I have 3 Linux machines, and want some way to keep the dotfiles in their home directories in sync. Some files, like .vimrc, are the same across all 3 machines, and some are unique to each machine.
I've used SVN before, but all the buzz about DVCSs makes me think I should try one - is there a particular one that would work best with this? Or should I stick with SVN?
I've had this problem for years, and I don't think version control is necessarily the right way to go. I've had good success with the the Unison file synchronizer which is designed for the express purpose of maintaining consistent home directories on two machines. I'm currently managing seven replicas with unison, and the details are a bit tricky, but it is a great tool and if you start with two you will be extremely pleased.
The key difference between Unison and a VCS is that Unison is willing to delay dealing with conflicts that have to be merged. Plus it gets all the defaults right. And it is fast: I use it daily, over a DSL line, to synchronize about 40GB of data.

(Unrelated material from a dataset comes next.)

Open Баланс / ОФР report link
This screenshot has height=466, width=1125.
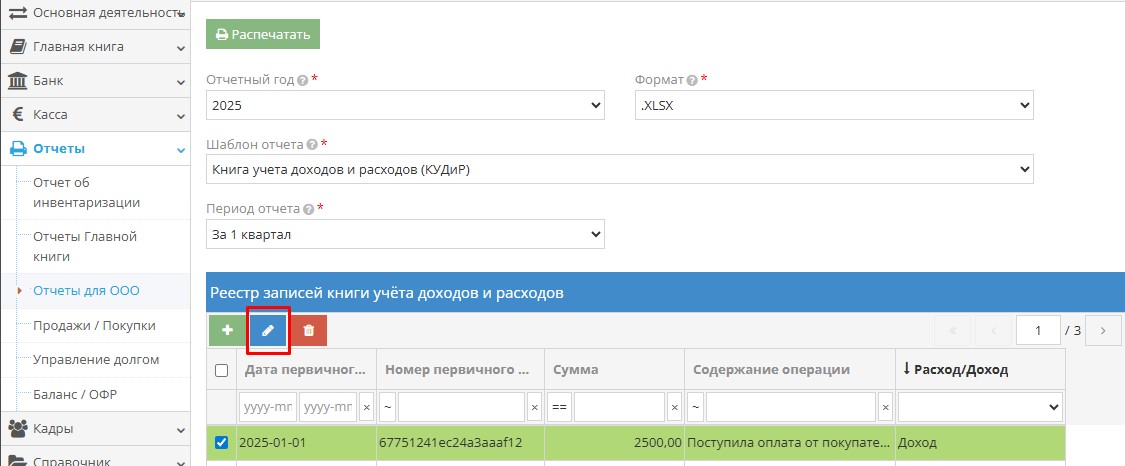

Any DVCS would likely work fine. My favorite is Bazaar. It would be easiest to keep your config files in .config, version that, and then symlink as appropriate.
A benefit of DVCS is that you can version the per-machine config files as well, without interfering with versioning global configs.
I've had the same problem, and built a tool on top of Subversion that adds permission, ownership and secontext tracking, keeps the .svn directories out of the actually versioned trees, and adds a concept of layers so you can for example track all your config related to development, which you then only check out on machines you use for developing.
This has helped me organize my settings much better across the 50+ machines I log into.
Here's the project page. It's still a little rough around the edges, but we also use it at work to version system configuration for our 60+ servers.
In general, any version control system that uses some sort of metadata files to track stuff is going to cause you pain as is when actually using it.